According to the definition of potential energy, we use $U= mhg . $ In the figure below ,
A thin uniform rod of mass m and length h is positioned vertically above an anchored frictionless pivot point.
Why does a author say that potential energy is $U =\dfrac{mgh}2$ why not $U =mgh$
Similar problem I faced on a problem, when I had to find out the potential energy for lifting water from a hole with height h.
So my problem is, when should I consider center of mass and when I should not?
Imagine your rod is made up from lots of little bricks stacked on each other. Then the total potential energy is the sum of the potential energy of each brick.

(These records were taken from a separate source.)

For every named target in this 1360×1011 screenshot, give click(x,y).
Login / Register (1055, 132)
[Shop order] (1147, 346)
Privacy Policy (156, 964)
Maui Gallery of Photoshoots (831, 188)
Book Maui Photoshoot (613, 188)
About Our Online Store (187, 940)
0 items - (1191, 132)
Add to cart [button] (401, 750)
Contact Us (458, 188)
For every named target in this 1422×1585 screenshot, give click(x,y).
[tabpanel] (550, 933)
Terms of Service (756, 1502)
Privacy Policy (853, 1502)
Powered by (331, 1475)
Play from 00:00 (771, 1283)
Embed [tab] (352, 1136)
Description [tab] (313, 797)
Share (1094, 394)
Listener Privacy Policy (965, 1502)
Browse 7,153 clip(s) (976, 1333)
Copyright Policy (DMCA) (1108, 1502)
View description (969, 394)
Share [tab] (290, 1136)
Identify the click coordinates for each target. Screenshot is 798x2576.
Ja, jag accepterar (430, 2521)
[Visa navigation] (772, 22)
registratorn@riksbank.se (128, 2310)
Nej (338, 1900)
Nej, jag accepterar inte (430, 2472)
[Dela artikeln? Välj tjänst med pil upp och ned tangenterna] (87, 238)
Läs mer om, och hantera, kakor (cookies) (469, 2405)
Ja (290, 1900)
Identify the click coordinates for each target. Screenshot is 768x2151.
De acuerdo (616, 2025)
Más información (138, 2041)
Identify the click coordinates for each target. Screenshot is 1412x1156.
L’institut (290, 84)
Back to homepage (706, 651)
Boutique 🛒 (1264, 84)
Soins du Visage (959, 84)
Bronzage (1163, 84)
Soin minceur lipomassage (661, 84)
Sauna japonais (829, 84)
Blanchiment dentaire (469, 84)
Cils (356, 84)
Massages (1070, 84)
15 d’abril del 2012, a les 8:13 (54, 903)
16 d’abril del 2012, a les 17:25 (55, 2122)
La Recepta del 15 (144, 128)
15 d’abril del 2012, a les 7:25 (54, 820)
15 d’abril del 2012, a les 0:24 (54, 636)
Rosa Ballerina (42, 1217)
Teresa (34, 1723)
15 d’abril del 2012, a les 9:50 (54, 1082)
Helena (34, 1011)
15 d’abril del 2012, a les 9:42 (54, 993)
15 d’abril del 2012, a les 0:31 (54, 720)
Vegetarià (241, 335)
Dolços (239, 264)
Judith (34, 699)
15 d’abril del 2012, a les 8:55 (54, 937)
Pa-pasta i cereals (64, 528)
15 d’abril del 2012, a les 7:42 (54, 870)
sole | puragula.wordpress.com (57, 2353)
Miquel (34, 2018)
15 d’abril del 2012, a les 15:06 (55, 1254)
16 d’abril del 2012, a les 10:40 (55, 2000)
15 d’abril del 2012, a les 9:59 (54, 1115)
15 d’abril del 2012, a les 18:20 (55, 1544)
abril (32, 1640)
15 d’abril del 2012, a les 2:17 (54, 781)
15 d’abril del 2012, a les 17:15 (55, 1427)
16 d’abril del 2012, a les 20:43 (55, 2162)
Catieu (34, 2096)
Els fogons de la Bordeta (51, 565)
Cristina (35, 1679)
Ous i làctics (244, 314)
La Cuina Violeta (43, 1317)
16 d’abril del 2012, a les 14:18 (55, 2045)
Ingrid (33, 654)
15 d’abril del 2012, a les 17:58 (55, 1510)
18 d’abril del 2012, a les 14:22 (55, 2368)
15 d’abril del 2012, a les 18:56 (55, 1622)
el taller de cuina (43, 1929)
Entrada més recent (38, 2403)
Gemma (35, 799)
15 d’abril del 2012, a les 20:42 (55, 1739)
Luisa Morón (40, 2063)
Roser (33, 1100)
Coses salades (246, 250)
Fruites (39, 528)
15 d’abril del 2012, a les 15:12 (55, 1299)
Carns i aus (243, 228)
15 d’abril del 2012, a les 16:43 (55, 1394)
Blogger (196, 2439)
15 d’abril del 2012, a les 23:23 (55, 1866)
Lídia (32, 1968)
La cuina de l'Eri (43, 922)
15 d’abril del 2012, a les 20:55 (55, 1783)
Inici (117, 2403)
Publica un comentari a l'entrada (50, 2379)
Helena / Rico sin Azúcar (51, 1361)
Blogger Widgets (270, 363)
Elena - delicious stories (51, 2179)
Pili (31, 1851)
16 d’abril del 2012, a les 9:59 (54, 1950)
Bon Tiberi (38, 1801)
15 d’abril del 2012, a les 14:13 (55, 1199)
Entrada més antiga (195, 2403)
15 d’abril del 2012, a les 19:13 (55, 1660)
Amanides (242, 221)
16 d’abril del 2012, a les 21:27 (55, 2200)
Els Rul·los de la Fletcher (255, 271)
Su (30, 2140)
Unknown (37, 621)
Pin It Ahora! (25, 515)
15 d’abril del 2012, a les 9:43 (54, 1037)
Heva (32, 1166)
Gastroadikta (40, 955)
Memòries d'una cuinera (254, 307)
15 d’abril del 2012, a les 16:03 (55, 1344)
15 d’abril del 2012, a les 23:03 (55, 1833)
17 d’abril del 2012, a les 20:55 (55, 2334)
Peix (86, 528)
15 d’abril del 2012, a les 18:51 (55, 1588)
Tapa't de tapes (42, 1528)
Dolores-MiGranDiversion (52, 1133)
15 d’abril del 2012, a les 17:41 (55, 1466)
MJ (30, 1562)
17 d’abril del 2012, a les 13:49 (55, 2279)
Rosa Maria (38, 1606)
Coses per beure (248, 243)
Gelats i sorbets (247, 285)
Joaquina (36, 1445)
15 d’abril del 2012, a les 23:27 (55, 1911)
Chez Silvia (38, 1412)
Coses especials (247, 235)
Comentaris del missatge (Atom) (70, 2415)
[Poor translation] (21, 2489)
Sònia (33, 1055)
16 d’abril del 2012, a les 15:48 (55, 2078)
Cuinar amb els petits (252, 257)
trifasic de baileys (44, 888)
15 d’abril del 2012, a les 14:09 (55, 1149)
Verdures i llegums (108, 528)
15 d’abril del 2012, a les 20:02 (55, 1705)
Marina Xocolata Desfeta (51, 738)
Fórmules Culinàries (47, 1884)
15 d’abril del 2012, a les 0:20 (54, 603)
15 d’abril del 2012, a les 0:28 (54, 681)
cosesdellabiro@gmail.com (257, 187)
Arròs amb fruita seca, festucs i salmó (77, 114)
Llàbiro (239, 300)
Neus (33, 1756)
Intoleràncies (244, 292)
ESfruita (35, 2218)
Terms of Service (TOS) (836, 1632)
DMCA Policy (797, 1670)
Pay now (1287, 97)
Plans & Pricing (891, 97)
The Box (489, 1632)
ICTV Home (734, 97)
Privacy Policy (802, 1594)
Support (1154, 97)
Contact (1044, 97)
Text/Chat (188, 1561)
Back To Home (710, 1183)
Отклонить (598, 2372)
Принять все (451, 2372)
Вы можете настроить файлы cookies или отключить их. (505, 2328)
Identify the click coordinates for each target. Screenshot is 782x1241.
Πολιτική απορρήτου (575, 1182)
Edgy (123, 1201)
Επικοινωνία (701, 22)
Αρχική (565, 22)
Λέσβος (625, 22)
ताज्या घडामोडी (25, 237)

The diagram shows the rod and one of the bricks of size $dx$ and at a height $x$. If $\rho$ is the mass per unit length, then the mass of the brick is $\rho \space dx$, and the potential energy is $\rho \space dx \space g \space x$. To get the total potential energy we just have to sum up the potential energies of all the bricks. To do the sum we let $dx$ go to zero and replace the sum with an integral so:
$$ \begin{align} U &= \rho \space g \int_0^h dx . x \\ &= \rho \space g \left[\frac{x^2}{2}\right]_0^h \\ &= \frac{\rho g h^2}{2} \end{align} $$
And since $\rho h$ is just the mass $m$ this gives us:
$$ U = \frac{mgh}{2} $$
As you say, this is the same result you get by just considering the centre of mass, but note that we've got this result without involving the centre of mass at all. I think this is a better way to understand why the potential energy is $mgh/2$ without just invoking the centre of mass and waving your arms in the air.
You always consider centre of mass. The height $h$ in the equation $U = mgh$ is the height of the centre of mass. In your case, the rod is of height $h$, so the centre of mass is at $\dfrac{h}{2}$
No work is required to rotate the rod about its center by 90 degrees. The center of the rod is at height $h/2$. The PE of a horizontal rod at a height $h/2$ is $m g h/2$.
Another way to see this: If all of the mass were concentrated at the top of the rod, the PE would be $m g h$. If all of the mass were concentrated at the bottom of the rod, the PE would be 0. The average of these two values is $m g h/2$.